OP - ED: URGENT ACTION NEEDED ON AGED CARE

19 April 2021

The Royal Commission into Aged Care Quality and Safety’s final report and its 148 recommendations make it absolutely clear – Australia’s aged care system is in crisis.

You only need to read the 12-page foreword of Neglect – the Interim Report of the Royal Commission into Aged Care Quality and Safety to get a sense of the rage, the heartbreak and the failure of our aged care system.

It is difficult reading: the maggots in open wounds; patients left to lie in their own waste because of rationing of incontinence pads; or the malnourishment of at least half of all aged care residents.

This is not something we can ignore any longer.

According to the latest population trends, 38 per cent of Australian men and 55 per cent of Australian women will end up in permanent residential aged care. The average length of stay is two to three years.

Of those 240,000 Australians currently in residential aged care – including more than 6000 younger Australians with disabilities – some are our own loved ones.

This large-scale scandal is undertaken by our taxes.
 
The Australian Government provides more than 80 per cent of the funding for aged care – and is 100 per cent responsible for the quality and safeguards of the system.
 
If our government controls aged care’s purse strings and regulations, can’t we give older Australians the care and support they deserve?

We could ask the Prime Minister Scott Morrison.
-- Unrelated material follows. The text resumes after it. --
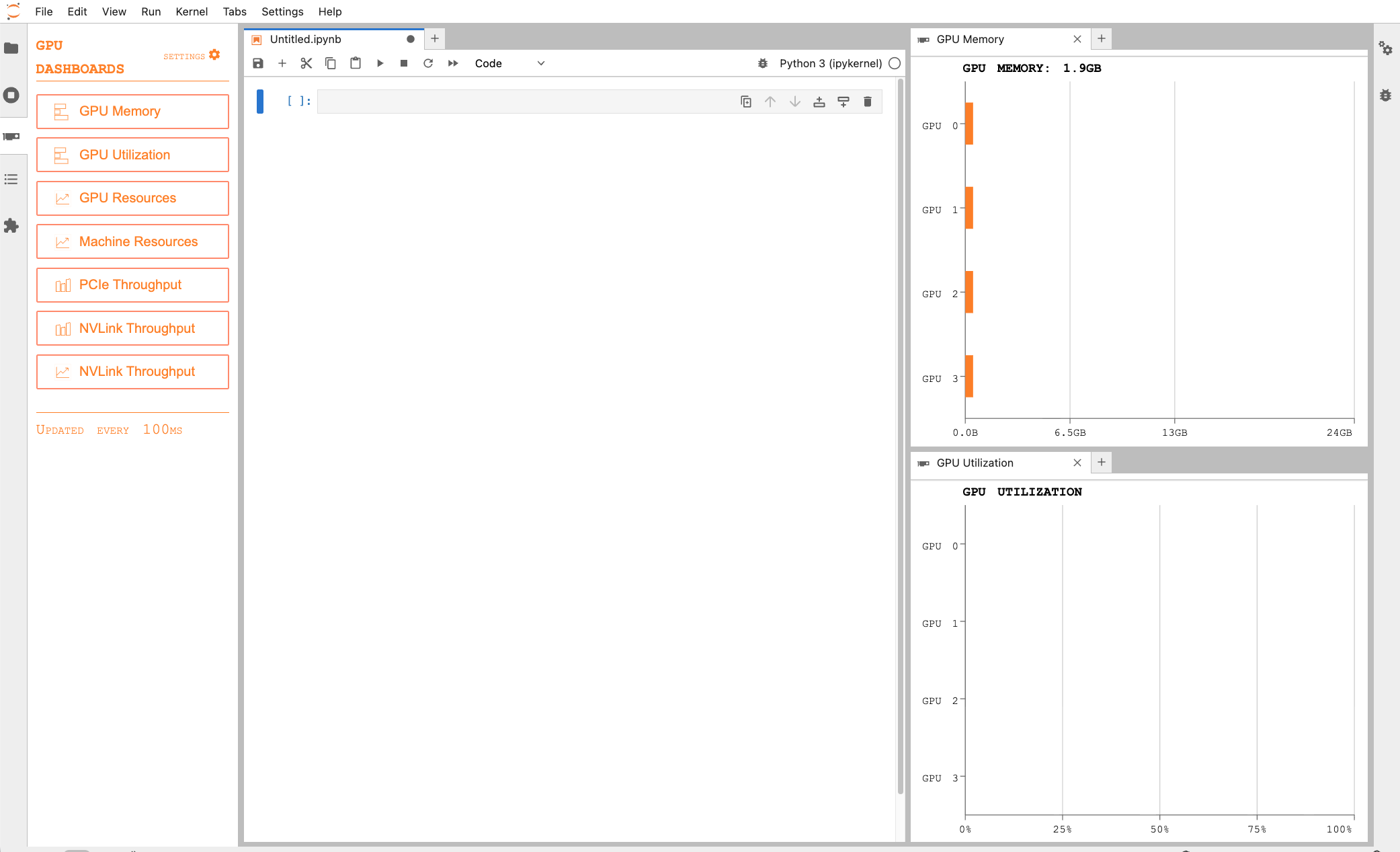Toggle the notebook debugger bug icon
He was the Treasurer when the Government cut aged care funding by $1.7 billion – ensuring services were rationed.

This Government has received 21 major reports into aged care in their eight years in office. They knew the problems, and still they cut funding.
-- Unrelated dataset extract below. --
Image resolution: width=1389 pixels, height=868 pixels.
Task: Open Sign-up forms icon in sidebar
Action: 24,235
Many people in aged care – especially the dedicated but undervalued staff – are doing fantastic work. But the Interim Report found that good providers and workers were “succeeding despite the aged care system” not because of it.
 
The families and carers of the 1.3 million Australians who use aged care knew how cruel and harmful the system was before the Royal Commission took its first submission – but the Government didn’t listen.

Reading the final recommendations of the Royal Commission, I am struck by how they reflect many of the policies Labor has taken to the past few elections.
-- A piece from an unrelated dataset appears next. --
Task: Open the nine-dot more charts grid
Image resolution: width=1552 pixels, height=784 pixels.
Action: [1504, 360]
Policies that deal with respite, supporting carers, integration of allied health and palliative care.

Policies that address dementia – our understanding of it, its management, treatment and one day to find a cure.

Policies that address significant workforce issues: qualifications and training, better pay and conditions; a more appropriate mix of trained professionals.

More than this, Labor alone understands the impact of an ageing population and has a proven history in addressing the social and economic impact on the nation.

This includes workforce issues, discrimination, addressing health and lifestyle issues so that we can all live well as we age.

This Government has demonstrated a consistent attitude towards aged care and ageing issues. They see it as an economic burden and a financial problem they wish they could avoid.

Labor has consistently prioritised ageing issues.

We are on the side of older people, their families, carers and those who work with them.